[Data listing]:
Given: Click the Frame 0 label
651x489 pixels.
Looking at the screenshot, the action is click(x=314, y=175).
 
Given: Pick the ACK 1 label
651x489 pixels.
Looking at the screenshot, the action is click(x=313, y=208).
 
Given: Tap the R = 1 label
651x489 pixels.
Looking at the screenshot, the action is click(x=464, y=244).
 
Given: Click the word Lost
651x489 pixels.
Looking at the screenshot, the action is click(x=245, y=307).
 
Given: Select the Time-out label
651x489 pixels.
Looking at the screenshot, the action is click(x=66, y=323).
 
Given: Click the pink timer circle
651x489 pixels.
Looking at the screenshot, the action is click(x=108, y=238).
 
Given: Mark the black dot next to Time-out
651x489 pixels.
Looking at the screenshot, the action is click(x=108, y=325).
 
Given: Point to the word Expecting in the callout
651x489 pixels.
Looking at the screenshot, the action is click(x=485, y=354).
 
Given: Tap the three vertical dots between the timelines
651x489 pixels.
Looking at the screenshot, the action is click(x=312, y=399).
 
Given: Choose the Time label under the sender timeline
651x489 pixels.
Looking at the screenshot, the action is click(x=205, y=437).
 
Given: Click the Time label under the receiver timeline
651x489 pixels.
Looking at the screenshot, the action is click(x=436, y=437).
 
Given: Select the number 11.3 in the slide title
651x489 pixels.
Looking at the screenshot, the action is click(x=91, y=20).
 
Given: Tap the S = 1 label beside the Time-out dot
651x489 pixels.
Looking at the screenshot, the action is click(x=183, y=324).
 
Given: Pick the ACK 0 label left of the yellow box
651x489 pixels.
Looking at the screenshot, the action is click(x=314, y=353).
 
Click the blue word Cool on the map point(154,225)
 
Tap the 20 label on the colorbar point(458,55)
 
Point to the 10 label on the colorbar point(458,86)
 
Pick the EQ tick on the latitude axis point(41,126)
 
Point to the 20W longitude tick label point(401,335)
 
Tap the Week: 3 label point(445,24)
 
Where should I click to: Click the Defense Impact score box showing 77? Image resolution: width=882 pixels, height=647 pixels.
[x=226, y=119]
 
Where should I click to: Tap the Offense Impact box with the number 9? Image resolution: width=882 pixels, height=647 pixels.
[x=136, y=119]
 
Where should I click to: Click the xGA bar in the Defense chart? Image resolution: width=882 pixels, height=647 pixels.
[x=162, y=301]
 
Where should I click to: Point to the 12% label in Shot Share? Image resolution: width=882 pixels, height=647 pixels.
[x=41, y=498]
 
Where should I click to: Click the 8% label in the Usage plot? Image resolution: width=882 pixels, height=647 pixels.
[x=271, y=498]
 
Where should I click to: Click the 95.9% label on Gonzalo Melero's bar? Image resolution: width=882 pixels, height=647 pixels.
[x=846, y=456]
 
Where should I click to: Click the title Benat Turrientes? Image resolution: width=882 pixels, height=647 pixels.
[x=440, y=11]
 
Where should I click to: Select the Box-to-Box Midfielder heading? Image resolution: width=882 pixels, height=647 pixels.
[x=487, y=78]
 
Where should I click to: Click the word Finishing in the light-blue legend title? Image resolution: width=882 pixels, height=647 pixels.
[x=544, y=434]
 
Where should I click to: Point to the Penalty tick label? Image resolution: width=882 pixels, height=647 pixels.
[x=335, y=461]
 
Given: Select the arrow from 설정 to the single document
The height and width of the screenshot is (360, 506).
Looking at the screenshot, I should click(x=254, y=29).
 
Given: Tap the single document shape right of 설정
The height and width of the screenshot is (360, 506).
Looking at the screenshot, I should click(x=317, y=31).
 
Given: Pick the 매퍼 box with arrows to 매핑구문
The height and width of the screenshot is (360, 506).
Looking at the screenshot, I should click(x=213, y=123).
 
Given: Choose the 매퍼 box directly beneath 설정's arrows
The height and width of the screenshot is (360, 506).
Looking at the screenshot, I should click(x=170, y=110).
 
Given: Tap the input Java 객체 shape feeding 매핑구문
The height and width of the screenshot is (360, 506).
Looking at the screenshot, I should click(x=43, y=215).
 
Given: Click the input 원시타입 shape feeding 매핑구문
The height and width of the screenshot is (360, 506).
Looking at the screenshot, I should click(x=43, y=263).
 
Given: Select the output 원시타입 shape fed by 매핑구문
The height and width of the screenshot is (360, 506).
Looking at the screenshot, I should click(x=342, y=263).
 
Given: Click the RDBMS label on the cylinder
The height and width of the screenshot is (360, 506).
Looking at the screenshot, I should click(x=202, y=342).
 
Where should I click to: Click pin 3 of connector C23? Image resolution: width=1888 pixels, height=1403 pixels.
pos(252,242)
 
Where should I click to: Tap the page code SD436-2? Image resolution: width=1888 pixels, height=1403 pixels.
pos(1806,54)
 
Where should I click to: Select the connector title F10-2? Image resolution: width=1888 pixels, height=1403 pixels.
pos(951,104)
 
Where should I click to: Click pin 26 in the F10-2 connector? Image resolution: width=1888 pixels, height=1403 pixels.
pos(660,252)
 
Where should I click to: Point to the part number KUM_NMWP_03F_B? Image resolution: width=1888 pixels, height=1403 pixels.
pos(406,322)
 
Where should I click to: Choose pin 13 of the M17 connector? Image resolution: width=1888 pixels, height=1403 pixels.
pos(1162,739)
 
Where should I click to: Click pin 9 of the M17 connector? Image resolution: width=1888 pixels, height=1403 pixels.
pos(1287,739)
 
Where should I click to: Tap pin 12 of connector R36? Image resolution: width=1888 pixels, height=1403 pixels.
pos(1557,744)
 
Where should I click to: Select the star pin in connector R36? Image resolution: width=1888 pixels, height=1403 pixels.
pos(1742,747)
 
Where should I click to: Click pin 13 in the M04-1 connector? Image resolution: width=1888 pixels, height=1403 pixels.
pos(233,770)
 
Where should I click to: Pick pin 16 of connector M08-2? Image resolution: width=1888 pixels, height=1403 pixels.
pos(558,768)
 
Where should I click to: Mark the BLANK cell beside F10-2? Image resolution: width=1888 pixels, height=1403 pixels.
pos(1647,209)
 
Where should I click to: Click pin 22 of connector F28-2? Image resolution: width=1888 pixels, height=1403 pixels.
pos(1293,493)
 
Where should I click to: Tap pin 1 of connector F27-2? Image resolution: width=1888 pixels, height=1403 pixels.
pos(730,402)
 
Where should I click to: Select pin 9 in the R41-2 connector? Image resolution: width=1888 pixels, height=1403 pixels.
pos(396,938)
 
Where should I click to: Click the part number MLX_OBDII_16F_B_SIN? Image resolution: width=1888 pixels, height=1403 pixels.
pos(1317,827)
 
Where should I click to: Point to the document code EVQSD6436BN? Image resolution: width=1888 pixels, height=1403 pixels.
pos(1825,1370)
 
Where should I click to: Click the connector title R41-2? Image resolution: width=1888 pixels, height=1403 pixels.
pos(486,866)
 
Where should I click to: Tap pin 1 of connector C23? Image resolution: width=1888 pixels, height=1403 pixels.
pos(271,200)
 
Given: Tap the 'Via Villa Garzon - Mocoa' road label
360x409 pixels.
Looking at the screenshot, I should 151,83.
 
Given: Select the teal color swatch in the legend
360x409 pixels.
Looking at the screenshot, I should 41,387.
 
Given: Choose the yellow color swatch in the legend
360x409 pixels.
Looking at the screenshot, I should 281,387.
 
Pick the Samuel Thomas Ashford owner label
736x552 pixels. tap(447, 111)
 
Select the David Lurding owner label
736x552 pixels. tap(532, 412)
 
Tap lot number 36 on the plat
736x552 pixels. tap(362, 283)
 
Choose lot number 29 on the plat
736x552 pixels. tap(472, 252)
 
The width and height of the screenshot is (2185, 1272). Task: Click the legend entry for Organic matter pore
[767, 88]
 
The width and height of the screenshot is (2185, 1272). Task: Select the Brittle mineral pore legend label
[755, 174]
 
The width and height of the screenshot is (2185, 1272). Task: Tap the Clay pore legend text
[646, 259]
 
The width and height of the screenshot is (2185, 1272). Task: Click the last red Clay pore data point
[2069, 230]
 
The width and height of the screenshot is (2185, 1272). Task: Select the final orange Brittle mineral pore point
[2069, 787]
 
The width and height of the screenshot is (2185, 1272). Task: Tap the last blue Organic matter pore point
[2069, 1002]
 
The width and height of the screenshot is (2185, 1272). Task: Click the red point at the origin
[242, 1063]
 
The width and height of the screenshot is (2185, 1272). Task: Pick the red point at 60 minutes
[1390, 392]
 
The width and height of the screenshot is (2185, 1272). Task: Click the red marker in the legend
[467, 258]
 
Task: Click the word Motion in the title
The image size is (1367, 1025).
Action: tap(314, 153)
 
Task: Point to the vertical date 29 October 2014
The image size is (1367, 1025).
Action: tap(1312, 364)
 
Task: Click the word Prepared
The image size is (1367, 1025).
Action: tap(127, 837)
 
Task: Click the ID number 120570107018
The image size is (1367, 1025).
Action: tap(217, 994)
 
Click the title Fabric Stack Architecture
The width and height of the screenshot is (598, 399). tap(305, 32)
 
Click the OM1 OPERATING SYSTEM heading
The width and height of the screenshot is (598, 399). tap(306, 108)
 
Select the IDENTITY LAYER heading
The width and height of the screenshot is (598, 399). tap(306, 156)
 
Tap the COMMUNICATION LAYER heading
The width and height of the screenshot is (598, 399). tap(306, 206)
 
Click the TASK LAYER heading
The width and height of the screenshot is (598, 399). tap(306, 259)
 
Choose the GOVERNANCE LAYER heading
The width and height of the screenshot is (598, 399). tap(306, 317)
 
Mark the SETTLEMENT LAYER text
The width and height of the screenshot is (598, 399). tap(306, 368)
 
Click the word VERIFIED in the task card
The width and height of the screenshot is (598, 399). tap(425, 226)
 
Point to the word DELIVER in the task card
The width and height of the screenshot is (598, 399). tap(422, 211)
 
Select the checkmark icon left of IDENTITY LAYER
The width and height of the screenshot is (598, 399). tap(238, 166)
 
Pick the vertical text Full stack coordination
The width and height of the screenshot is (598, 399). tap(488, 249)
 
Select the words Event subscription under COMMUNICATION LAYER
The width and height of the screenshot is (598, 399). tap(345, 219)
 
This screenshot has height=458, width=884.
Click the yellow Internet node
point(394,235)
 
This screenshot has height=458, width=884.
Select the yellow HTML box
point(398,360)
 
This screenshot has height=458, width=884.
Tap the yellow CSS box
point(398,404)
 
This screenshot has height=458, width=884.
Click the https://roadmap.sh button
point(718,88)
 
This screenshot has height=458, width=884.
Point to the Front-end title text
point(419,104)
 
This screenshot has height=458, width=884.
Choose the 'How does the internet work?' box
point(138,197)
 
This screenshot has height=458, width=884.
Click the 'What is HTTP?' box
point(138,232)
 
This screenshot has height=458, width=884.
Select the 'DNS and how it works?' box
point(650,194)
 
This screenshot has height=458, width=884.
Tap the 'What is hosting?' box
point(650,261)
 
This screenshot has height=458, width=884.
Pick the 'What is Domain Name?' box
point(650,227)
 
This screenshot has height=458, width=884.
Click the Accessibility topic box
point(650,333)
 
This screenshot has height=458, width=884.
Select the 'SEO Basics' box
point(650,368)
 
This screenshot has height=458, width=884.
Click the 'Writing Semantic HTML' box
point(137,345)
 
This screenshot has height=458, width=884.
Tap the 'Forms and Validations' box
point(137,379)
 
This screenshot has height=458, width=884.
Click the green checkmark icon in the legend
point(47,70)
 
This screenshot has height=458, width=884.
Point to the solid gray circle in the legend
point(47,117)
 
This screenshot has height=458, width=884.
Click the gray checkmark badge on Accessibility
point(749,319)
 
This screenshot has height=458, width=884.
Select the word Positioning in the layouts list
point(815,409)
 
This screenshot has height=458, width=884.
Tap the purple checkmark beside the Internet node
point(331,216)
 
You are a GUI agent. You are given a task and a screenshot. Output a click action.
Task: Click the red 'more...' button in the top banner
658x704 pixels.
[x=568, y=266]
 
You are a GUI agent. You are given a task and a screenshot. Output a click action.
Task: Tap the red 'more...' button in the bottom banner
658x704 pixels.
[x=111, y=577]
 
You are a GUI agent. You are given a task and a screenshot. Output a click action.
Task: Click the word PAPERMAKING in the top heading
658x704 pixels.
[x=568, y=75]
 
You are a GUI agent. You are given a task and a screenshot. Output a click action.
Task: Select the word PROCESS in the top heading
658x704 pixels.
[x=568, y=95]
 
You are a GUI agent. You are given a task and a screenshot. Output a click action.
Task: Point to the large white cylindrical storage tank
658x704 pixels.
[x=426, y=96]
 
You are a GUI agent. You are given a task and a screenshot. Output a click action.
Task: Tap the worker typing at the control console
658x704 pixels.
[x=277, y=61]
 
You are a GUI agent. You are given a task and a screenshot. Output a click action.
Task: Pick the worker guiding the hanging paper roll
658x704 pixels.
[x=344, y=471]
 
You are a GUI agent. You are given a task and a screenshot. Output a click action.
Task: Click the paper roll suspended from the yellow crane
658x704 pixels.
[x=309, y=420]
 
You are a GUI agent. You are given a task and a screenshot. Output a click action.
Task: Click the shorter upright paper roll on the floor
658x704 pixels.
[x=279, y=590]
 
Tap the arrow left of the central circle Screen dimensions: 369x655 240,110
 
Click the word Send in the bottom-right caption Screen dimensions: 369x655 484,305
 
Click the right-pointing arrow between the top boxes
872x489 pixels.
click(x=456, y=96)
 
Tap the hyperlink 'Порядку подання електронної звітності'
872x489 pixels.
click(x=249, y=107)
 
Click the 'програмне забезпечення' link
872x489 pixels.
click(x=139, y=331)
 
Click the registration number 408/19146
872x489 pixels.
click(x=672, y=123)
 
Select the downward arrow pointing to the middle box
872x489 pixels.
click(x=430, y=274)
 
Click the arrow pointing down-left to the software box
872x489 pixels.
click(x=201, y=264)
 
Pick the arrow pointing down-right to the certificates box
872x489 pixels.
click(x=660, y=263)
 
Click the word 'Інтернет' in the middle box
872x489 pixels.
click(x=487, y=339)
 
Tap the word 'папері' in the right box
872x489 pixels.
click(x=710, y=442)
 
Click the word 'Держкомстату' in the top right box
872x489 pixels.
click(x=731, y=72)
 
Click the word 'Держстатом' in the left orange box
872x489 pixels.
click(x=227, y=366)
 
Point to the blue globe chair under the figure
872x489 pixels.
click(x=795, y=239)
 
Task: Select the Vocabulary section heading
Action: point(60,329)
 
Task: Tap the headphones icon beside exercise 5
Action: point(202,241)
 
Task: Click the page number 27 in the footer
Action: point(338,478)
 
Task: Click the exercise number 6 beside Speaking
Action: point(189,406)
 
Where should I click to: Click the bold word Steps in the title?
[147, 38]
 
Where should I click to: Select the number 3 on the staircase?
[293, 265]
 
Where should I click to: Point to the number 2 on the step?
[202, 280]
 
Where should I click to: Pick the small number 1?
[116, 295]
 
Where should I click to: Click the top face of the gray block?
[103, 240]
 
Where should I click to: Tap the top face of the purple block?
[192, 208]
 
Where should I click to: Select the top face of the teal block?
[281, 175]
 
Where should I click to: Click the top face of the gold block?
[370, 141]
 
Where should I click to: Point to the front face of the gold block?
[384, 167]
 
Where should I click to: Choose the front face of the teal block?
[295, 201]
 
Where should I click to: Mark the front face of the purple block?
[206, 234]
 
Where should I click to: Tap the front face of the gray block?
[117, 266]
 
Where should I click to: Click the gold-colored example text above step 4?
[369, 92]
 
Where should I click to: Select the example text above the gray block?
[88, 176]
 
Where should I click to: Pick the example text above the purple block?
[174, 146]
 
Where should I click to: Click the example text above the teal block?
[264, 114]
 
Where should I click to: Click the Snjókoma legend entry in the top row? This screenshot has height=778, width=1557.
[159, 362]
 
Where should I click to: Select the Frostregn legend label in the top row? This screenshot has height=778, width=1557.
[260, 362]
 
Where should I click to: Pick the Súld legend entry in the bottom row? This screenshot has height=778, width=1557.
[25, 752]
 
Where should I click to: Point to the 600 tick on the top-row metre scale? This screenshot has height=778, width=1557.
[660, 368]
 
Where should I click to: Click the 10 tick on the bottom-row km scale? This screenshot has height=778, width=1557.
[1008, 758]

[Exercise prompt]: Repeat the data starting at the line containing "for Organic matter pore" and ending at the line containing "399). tap(306, 368)", swapping "legend" for "key" and leaving everything else unchanged.

[Answer to the exercise]:
The width and height of the screenshot is (2185, 1272). Task: Click the key entry for Organic matter pore
[767, 88]
 
The width and height of the screenshot is (2185, 1272). Task: Select the Brittle mineral pore key label
[755, 174]
 
The width and height of the screenshot is (2185, 1272). Task: Tap the Clay pore key text
[646, 259]
 
The width and height of the screenshot is (2185, 1272). Task: Click the last red Clay pore data point
[2069, 230]
 
The width and height of the screenshot is (2185, 1272). Task: Select the final orange Brittle mineral pore point
[2069, 787]
 
The width and height of the screenshot is (2185, 1272). Task: Tap the last blue Organic matter pore point
[2069, 1002]
 
The width and height of the screenshot is (2185, 1272). Task: Click the red point at the origin
[242, 1063]
 
The width and height of the screenshot is (2185, 1272). Task: Pick the red point at 60 minutes
[1390, 392]
 
The width and height of the screenshot is (2185, 1272). Task: Click the red marker in the key
[467, 258]
 
Task: Click the word Motion in the title
The image size is (1367, 1025).
Action: tap(314, 153)
 
Task: Point to the vertical date 29 October 2014
The image size is (1367, 1025).
Action: tap(1312, 364)
 
Task: Click the word Prepared
The image size is (1367, 1025).
Action: tap(127, 837)
 
Task: Click the ID number 120570107018
The image size is (1367, 1025).
Action: tap(217, 994)
 
Click the title Fabric Stack Architecture
The width and height of the screenshot is (598, 399). tap(305, 32)
 
Click the OM1 OPERATING SYSTEM heading
The width and height of the screenshot is (598, 399). tap(306, 108)
 
Select the IDENTITY LAYER heading
The width and height of the screenshot is (598, 399). tap(306, 156)
 
Tap the COMMUNICATION LAYER heading
The width and height of the screenshot is (598, 399). tap(306, 206)
 
Click the TASK LAYER heading
The width and height of the screenshot is (598, 399). tap(306, 259)
 
Choose the GOVERNANCE LAYER heading
The width and height of the screenshot is (598, 399). tap(306, 317)
 
Mark the SETTLEMENT LAYER text
The width and height of the screenshot is (598, 399). tap(306, 368)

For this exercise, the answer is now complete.